Petra Crutchfield, Mayor Kathy O’Nan’s administrative assistant, (left) videos O’Nan and Graves County Judge-Executive Jesse Perry Monday in the city council chambers to urge local residents to take steps, such as wearing masks, to help combat the spread of COVID-19.

As local COVID-19 cases continue to rise, Mayfield’s mayor and Graves County’s judge-executive are partnering with the Graves County Health Department to raise their combined efforts to encourage people to keep combatting the coronavirus.

Mayor Kathy O’Nan and Judge-Executive Jesse Perry spoke on WYMC radio and made a social media video Monday to encourage people to take steps to fight COVID-19 through social distancing, wearing masks and using hand sanitizer.

“It’s nothing we haven’t been doing,” Perry said. “It’s just an awareness campaign.”

O’Nan said the city and county have been working to try and stem cases through their own means and at City Hall or the Graves County Courthouse, but wanted to present “a united front.”

“Now we’re a team working together.

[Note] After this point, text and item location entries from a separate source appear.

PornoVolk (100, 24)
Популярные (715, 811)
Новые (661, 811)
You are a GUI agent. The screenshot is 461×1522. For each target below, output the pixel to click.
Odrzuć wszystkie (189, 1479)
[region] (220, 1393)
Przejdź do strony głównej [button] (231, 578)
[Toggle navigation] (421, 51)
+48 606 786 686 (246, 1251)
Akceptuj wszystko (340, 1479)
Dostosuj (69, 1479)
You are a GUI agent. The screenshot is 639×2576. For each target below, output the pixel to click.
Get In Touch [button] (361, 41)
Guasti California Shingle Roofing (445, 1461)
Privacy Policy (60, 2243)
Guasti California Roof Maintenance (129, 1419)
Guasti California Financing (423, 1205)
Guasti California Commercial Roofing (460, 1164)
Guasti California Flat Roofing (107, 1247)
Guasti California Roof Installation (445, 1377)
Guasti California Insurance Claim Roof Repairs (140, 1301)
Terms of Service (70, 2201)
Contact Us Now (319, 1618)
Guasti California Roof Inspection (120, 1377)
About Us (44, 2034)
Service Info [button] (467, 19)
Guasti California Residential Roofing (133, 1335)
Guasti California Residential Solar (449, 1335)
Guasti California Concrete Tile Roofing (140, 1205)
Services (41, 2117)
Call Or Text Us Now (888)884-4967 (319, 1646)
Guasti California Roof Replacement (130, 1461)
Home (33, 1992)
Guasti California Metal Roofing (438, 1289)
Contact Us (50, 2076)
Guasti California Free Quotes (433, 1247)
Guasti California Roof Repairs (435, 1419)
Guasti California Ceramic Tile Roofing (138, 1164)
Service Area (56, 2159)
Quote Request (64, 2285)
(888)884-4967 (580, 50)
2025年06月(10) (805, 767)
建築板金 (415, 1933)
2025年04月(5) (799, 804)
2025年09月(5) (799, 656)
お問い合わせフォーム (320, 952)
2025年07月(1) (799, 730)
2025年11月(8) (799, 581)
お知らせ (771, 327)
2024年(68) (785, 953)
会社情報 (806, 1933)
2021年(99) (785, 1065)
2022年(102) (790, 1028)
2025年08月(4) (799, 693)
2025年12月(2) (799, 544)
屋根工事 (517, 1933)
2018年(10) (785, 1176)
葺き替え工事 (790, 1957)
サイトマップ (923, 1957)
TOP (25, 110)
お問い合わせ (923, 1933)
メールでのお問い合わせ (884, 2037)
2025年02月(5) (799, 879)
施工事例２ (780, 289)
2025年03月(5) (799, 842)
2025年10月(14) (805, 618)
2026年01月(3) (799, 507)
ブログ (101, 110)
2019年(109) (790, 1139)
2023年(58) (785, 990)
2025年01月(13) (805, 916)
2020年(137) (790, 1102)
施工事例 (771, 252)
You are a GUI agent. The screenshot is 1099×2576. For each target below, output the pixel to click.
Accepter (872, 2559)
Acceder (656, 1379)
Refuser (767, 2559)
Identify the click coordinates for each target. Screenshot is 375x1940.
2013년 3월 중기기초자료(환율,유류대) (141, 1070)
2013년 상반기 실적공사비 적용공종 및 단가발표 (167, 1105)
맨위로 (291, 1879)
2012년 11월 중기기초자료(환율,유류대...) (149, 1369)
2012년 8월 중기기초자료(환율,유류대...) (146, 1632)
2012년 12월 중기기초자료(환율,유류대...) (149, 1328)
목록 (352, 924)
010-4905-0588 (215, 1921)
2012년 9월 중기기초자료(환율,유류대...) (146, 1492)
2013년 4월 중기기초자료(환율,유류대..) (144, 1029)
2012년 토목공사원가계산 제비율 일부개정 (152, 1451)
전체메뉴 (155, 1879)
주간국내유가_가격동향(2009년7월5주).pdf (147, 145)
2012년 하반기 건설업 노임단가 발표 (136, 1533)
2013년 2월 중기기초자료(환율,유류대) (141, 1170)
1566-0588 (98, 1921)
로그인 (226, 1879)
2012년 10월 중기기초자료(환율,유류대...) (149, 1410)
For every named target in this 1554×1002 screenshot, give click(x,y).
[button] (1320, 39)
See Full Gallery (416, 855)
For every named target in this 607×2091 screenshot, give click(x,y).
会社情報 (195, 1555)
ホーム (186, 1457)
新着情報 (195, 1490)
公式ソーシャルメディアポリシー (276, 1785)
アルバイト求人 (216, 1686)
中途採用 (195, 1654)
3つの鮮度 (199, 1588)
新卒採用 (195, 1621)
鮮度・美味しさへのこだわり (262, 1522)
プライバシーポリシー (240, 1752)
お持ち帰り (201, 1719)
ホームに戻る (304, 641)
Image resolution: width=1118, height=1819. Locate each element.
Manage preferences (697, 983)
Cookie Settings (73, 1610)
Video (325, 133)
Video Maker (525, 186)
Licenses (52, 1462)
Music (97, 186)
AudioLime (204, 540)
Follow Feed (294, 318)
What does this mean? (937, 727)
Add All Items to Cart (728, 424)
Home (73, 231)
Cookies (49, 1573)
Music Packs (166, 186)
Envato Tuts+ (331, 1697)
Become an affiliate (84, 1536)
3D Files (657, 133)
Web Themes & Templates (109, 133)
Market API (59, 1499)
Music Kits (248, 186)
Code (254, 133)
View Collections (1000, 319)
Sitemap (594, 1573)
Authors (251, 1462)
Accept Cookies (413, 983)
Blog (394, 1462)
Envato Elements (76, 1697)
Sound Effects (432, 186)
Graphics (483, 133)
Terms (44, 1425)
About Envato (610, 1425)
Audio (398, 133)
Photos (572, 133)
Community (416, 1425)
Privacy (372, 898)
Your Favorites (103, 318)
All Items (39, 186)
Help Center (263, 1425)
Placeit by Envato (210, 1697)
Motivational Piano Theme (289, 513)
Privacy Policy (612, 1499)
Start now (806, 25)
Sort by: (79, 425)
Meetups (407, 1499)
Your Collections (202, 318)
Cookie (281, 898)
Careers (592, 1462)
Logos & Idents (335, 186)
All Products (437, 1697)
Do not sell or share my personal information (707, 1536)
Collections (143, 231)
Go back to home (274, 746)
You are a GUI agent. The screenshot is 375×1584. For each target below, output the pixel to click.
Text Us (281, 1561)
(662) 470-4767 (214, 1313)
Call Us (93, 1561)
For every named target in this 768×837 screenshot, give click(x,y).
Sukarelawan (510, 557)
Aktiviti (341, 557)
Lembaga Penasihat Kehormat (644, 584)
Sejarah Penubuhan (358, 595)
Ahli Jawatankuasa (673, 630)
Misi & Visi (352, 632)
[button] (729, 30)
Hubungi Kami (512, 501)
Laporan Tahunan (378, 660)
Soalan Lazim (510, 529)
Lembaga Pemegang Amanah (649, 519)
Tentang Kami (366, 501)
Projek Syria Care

We’ve got the goal line in our sites because we’re so much better than where we were,” she said. “In that first video (in the spring), I said we’d all be going back to football games in the fall. Well gosh, we’re far from that. Nobody likes wearing masks or likes restrictions, but it’s just time for us all to get on board.”

And to help in that effort, O’Nan and Perry will be visiting local businesses next week to check on their needs and also provide masks and hand sanitizer collected by the health department. Perry said for some, having those supplies at hand can encourage people to use them.

“It’s like me,” he said. “If I have it in front of me, I’ll use it.”

The Graves County Health Department issued a public health order Monday requiring employees and customers of all public facing businesses, including all retail businesses, to wear face coverings while shopping. The order, which will remain in effect until it is determined a state of emergency no longer exists, covers a timeline from when the state of emergency was declared in Kentucky on March 6 to local declarations to the declaration by President Donald Trump of a national state of emergency due to COVID-19.

Health Department Director Noel Coplen said doing the recommended steps of wearing a mask while in a social setting and social distancing can be a good way to kickoff the holiday season.

“If I walk into a business wearing a mask, it’s a point of kindness to those employees. A lot of business employees have been treated poorly. I think kindness has kind of left this year and we need to bring kindness back and be respectful of somebody else,” he said.

And as restrictions on businesses like restaurants have been rolled out from the state, following the recommended guidelines to fight the coronavirus can help re-open businesses faster.

“If the bank tellers all wear masks and one’s sick, the rest won’t be quarantined,” Coplen explained. “But if they’re working together and not wearing masks and one is positive, the rest has to quarantine.”

The health department reported 124 new COVID-19 cases in Graves County from Saturday to Tuesday. That increased the total case count for the county since March to 1,652 cases. There was also one new death that raised the Graves County figure to 42 since March.

At the beginning of November, Graves County had reported less than 900 total cases.